Oakley Hall has found a genre he loves – the historical novel. It appeals to three things that are immensely important to him: history, California, and writing.
In his 21st novel, "Separations," he wove together strands of stories from the Old West: An 1882 expedition down the Colorado River through the Grand Canyon, characters from a San Francisco literary magazine, railroad barons intent on raping the land, Mormon settlers determined to keep strangers out, pioneer girls kidnapped by Indians, and Mexican landowners scorned by society.
He must have liked the process of bringing all these elements together, for he’s done it again in his 22nd novel with a slightly different cast of characters. His most recent book is "Ambrose Bierce and the Queen of Spades" (University of California, 1998. $22.95), which he describes as a sort of Sherlock Holmes mystery set in San Francisco of the 1880s.
Hall came down to the UC Davis campus recently from his summer writing program at Squaw Valley to talk about Bierce and other Western writers.
Bierce was a writer (no student has missed reading "Occurrence at Owl Creek Bridge") but also a newspaper columnist so embroiled in invective and personal attack that he typically carried a gun. He wrote the well-known "Devil’s Dictionary" and many short stories, ghost stories, and stories about the Civil War.
Bierce specialized in satire as did many Western writers of this time, including Mark Twain and Bret Harte.
Bierce was born on a farm in Indiana which he loathed, Hall said. He did not have a happy childhood. He fought in the Civil War, married a rich woman and lived in London for a time before moving to San Francisco. He hated dogs, left his wife, and kept a skull on his desk. His eldest son committed suicide and his second son drank himself to death. Bierce was widely believed to have joined the Mexican Army during the revolution because he wrote about his exploits. But now, Hall said, many wonder if he really did join the battle. He might have holed up in the Grand Canyon instead.

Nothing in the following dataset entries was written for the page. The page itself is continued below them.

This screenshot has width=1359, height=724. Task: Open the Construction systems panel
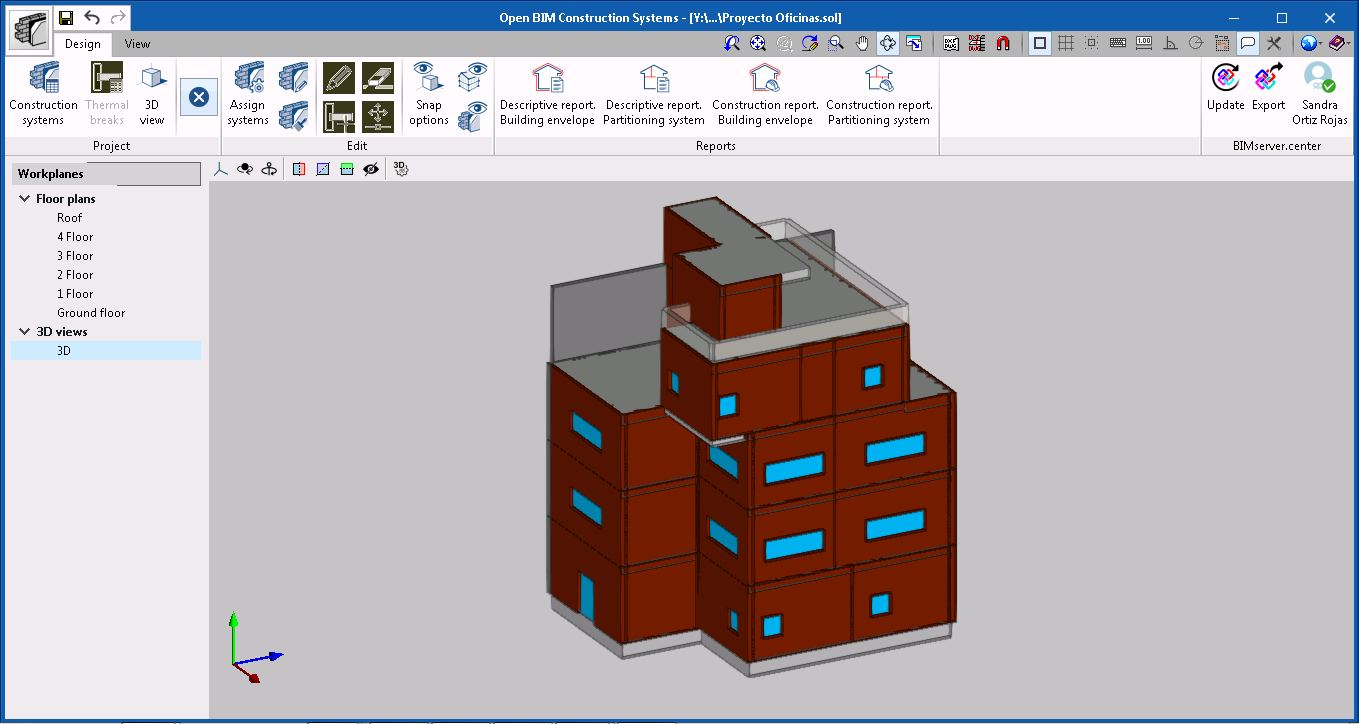43,92
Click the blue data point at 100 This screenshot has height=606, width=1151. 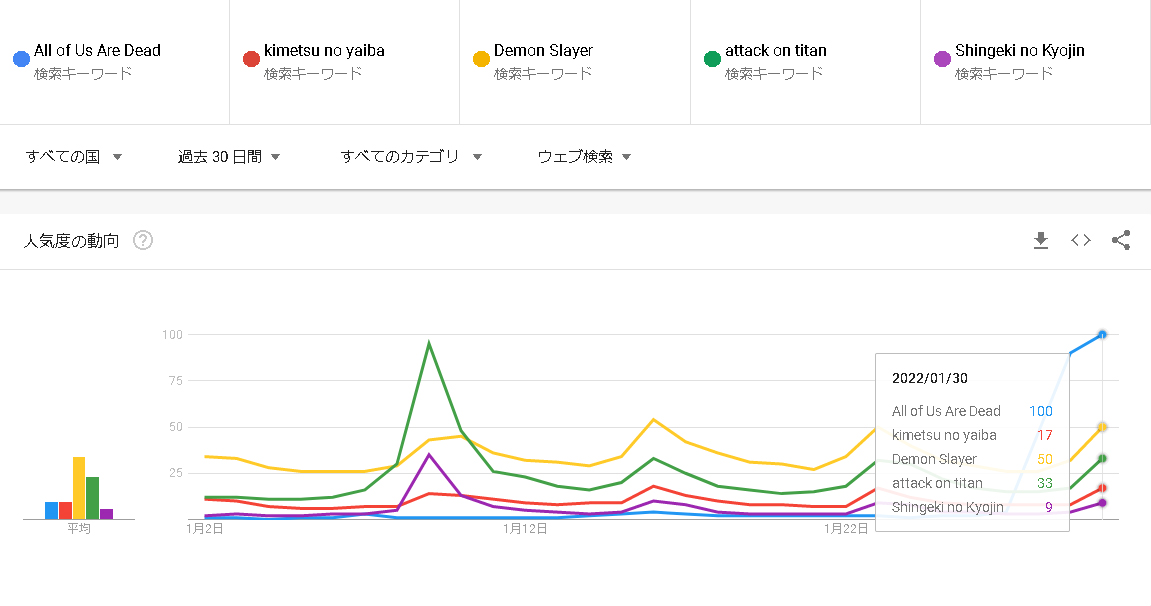coord(1102,334)
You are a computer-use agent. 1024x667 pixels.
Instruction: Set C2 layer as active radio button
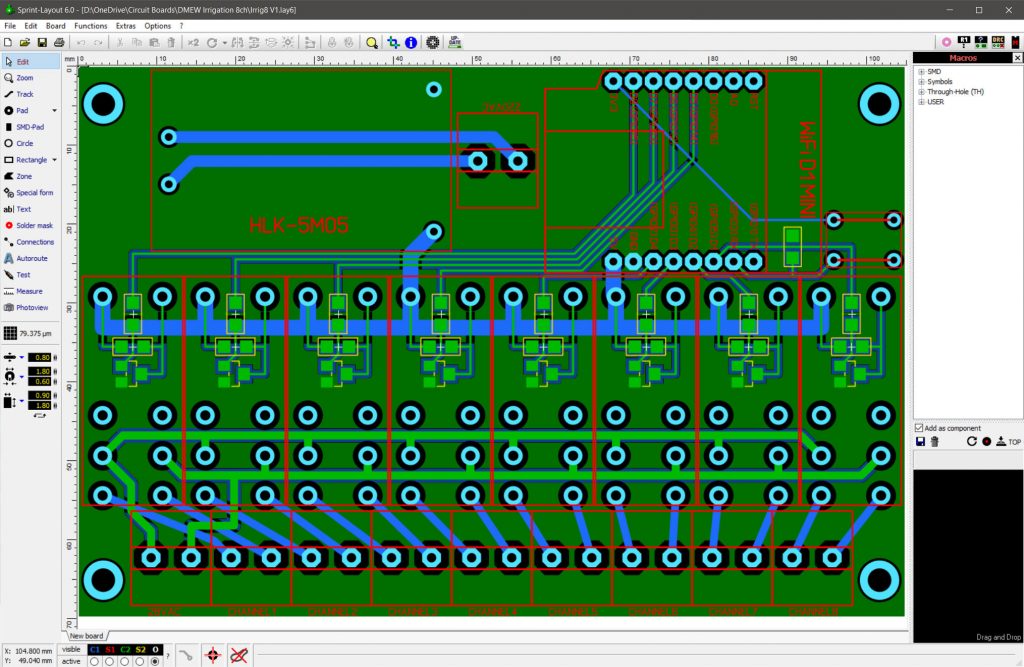(x=125, y=661)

During the winter months, Hall and his wife live in San Francisco in a cottage on Russian Hill built in 1865 that survived the great earthquake and fire.
"Ina Coolbrith once inhabited the house my wife and I live in on Macondray Lane," he said. "Her poetry seems a bit flimsy now but in the late 19th century she was a California poet of national renown. She was a member of what was called the Golden Gate Trinity, the editors of the Overland Monthly, Coolbrith, Charles Warren Stoddard and Bret Harte."
Hall became interested in Coolbrith and looked up her biography in the San Francisco library. There he found a copy from the University of Utah Press, printed in unlikely purple ink. Coolbrith was born in Missouri, the niece of Mormon leader Joseph Smith, and was one of the first white children to cross the Sierra pass. She grew up in Los Angeles and moved to San Francisco where she was rumored to have a string of eligible lovers from Bret Harte to Mark Twain. She later was a librarian for the city of Oakland and is supposed to be the woman who introduced Jack London to his love of books. And she was the poet laureate of California from 1913 to 1928.
"Poetry unwritten is elevated thought not expressed," Coolbrith once said.
While doing research on Coolbrith and her crowd of 19th century San Franciscans, Hall said he found shelf after shelf in the library about Indian captivity. It seems that many women and children were taken captive by Native Americans in the pioneer days.
"There were a lot of (captives) and many women did not wish to come back," said Hall.
Sounds like a good plot for another historical novel.
A lot of people in the area know the name "Oakley Hall" but aren't exactly sure why. The uncertainty is understandable, for he has worn a lot of hats. For 20 years he was the director of the writing program at UC Irvine. For longer than that he has been the director of the Squaw Valley Community of Writers. And he has written a huge number of books over a long period of time.
As for biographical data, he was born in 1920 in Mission Hills, California. He earned his bachelor's degree from UC Berkeley, and joined the Marine Corps during World War II. On Maui, awaiting the invasion of Japan, he began to write. After the war he attended Columbia University and later earned his MFA from the writing program at the University of Iowa. His first best seller, the autobiographical "Corpus of Joe Bailey" (1953) was banned in Britain and Australia. It marked the beginning of quite a career.